Read the thread and not sure if this was addressed....
Redeeming a mutual fund within an RSP or TFSA for the purposes of reinvesting in another fund within the same account (i.e. no withdrawal, so no tax effect) may be subject to redemption fees regardless of the fact that you may have held it for 90 days or more.
The redemption charges depend upon the class of the mutual fund. The worst being a DSC (deferred sale charge) fund that has a specific redemption charge that drops each year that you hold the fund, but in some cases you need to hold it for 5-7 years for the fee to be $0.
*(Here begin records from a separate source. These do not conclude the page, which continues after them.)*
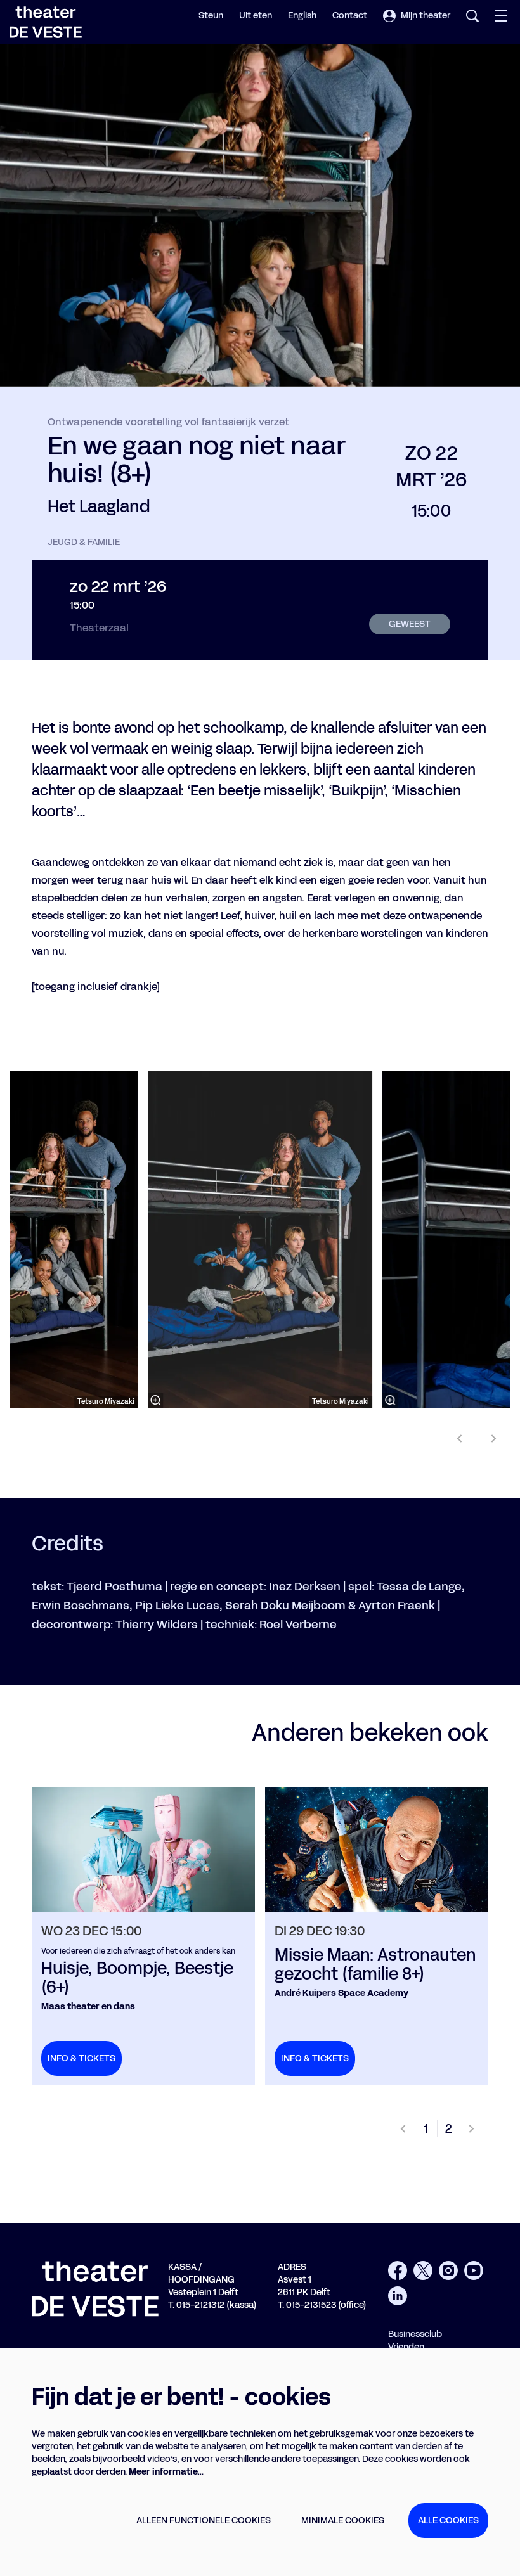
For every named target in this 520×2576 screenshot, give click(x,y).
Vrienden (406, 2347)
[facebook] (397, 2270)
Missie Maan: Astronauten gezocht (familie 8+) (375, 1965)
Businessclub (415, 2334)
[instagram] (448, 2270)
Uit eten (255, 16)
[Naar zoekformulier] (472, 15)
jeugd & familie (84, 542)
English (302, 16)
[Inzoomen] (155, 1400)
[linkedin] (397, 2295)
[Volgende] (494, 1438)
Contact (349, 16)
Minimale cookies (342, 2521)
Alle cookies (448, 2521)
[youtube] (473, 2270)
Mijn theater (425, 16)
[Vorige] (460, 1438)
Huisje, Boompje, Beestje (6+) (137, 1978)
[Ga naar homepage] (46, 22)
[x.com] (422, 2270)
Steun (210, 16)
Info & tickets (81, 2058)
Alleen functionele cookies (203, 2521)
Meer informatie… (166, 2472)
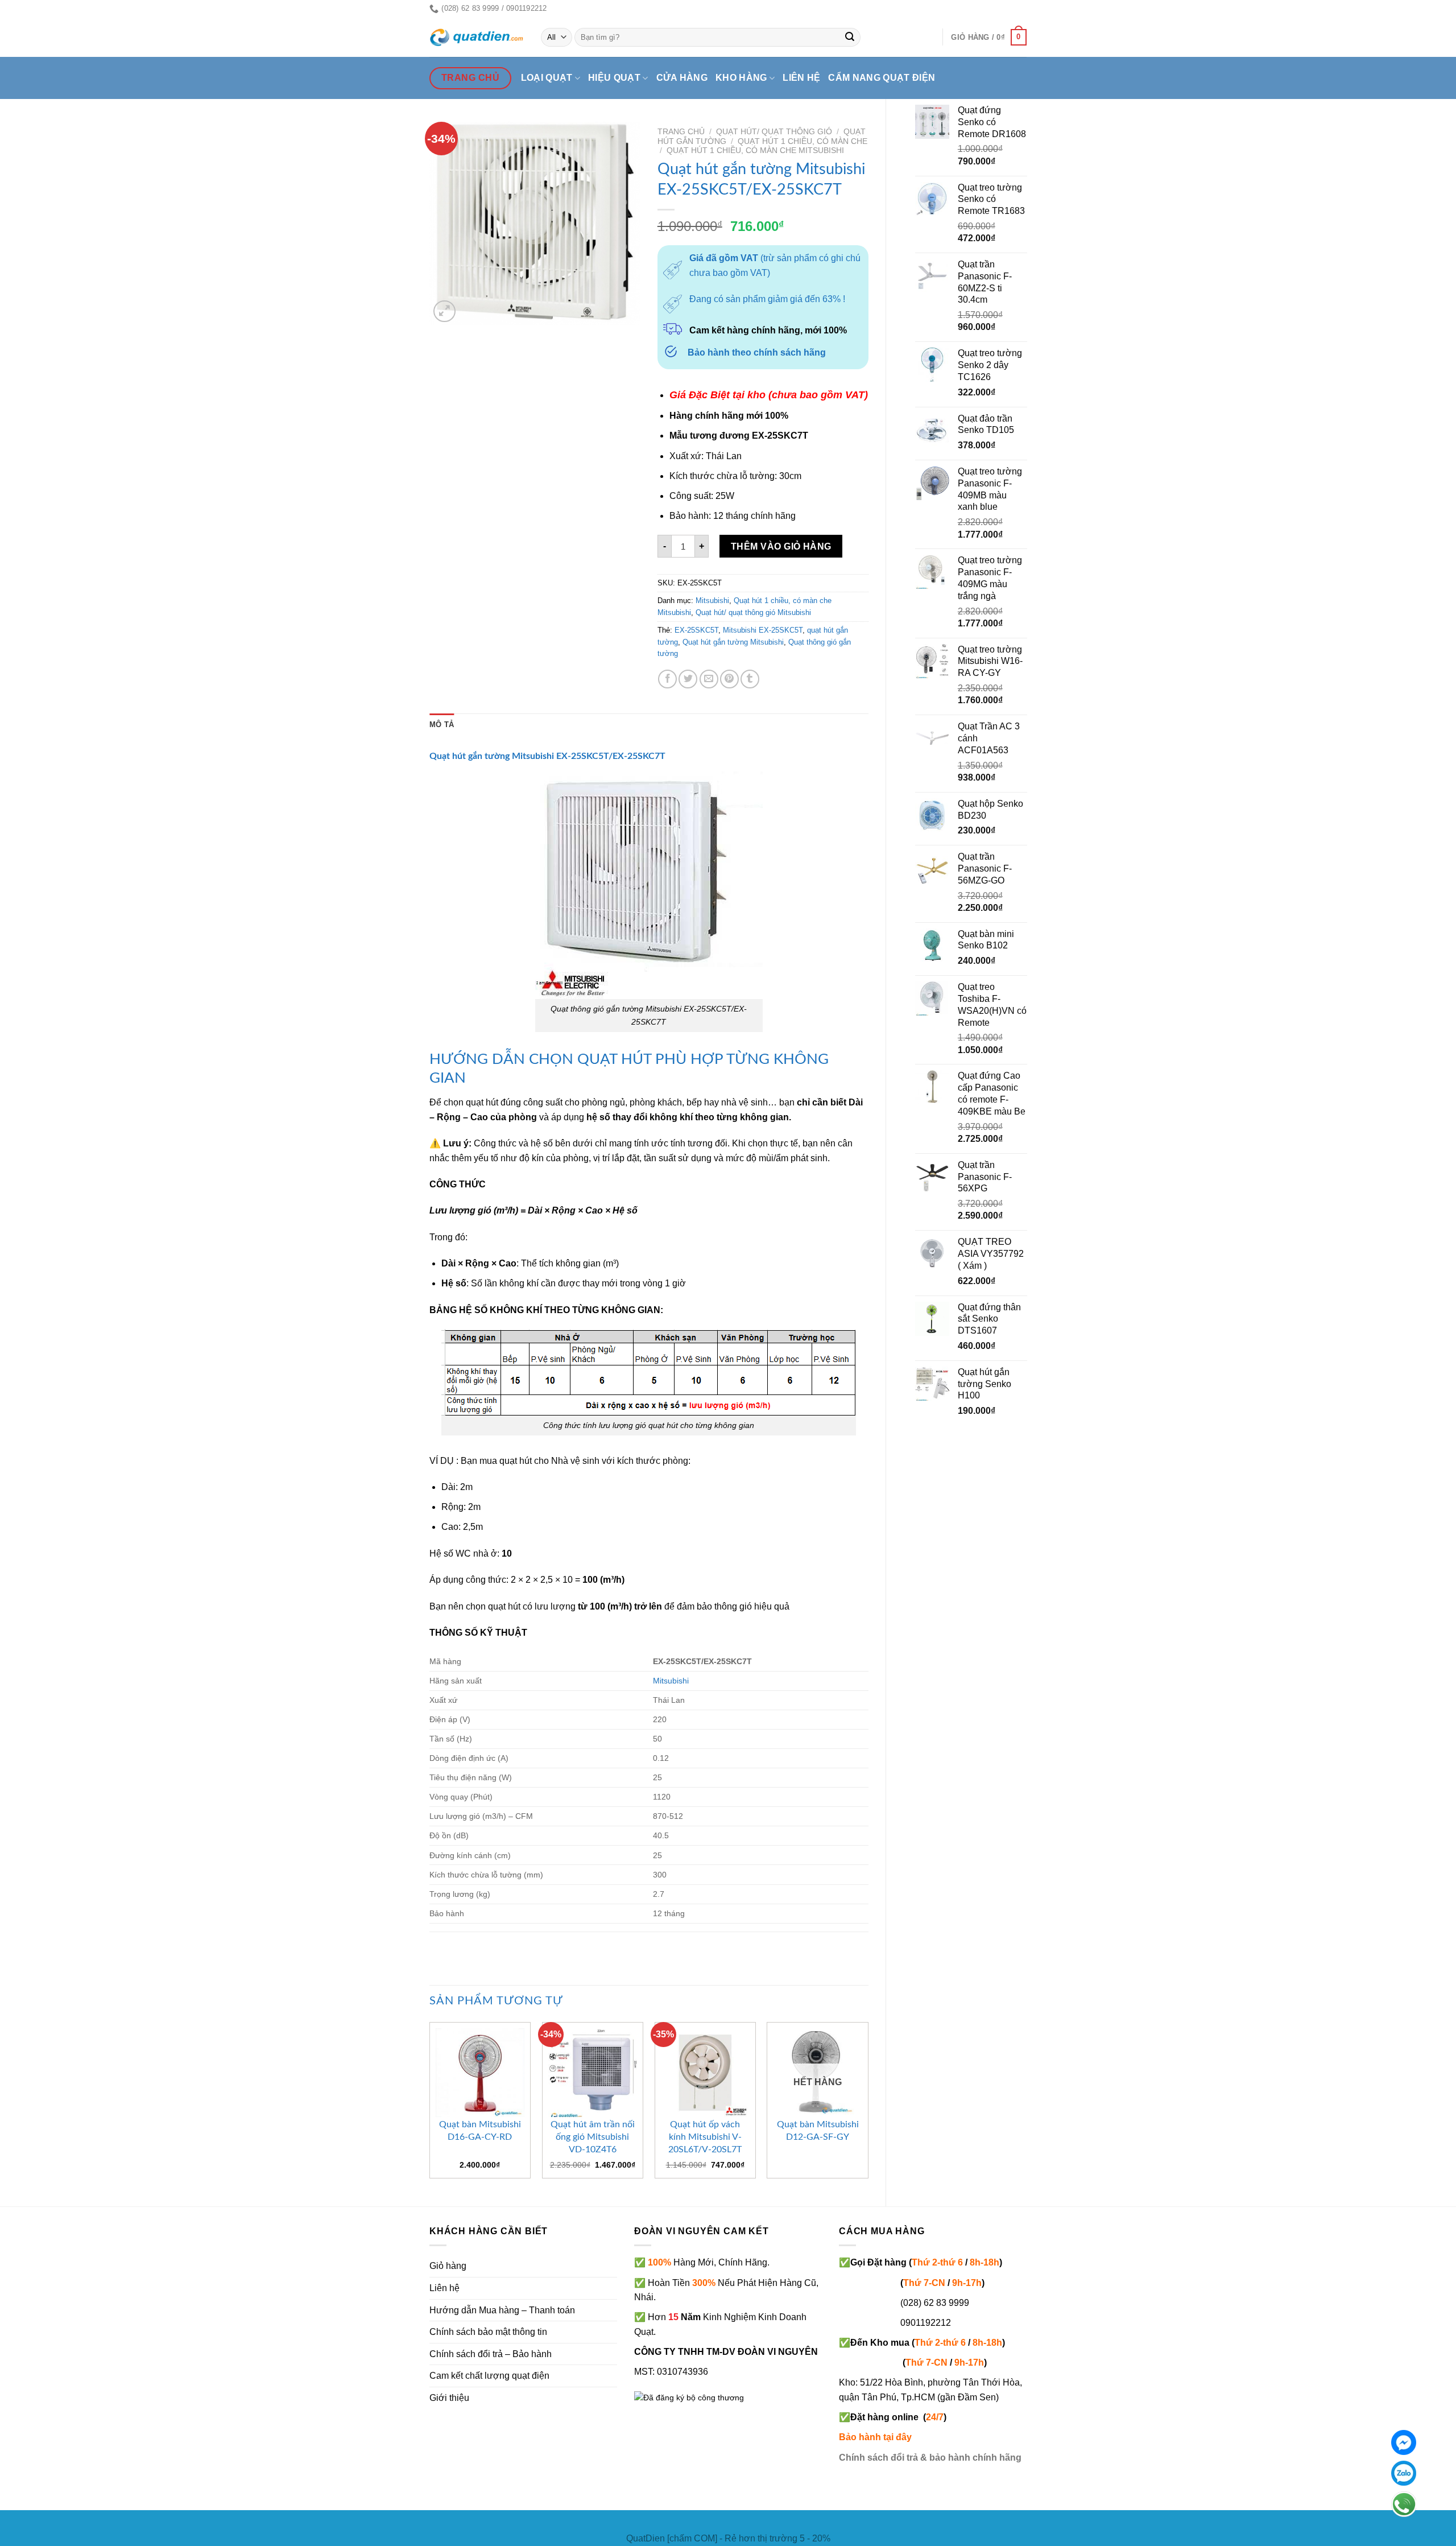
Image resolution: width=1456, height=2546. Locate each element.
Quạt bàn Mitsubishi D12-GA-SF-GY (818, 2130)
However, holding onto a fund for an extra year or two or three to wait for no redemption charges can be foolish. If you really want out of the fund and feel strongly about it, and have an alternative that you believe is better, then usually is worth paying the redemption charge to get out and into where you want to be.
If you aren't sure about which class you hold or if you have a DSC fund and aren't sure about what fee you might be subject to it's always best to contact your investment advisor or the fund company and get the straight dope specific to your actual holdings and not just general information.
Sometimes people buy a fund and forget they made a smaller investment a few years later and that portion is still subject to DSC.
Let's say you have 10k in a RRSP or TFSA. The money is in a certain mutual fund, but now you want to switch the funds to a different mutual account. Is this possible?
Am I allowed to freely transfer funds within my RRSP accounts or TFSA accounts? Is their some kind of penalty?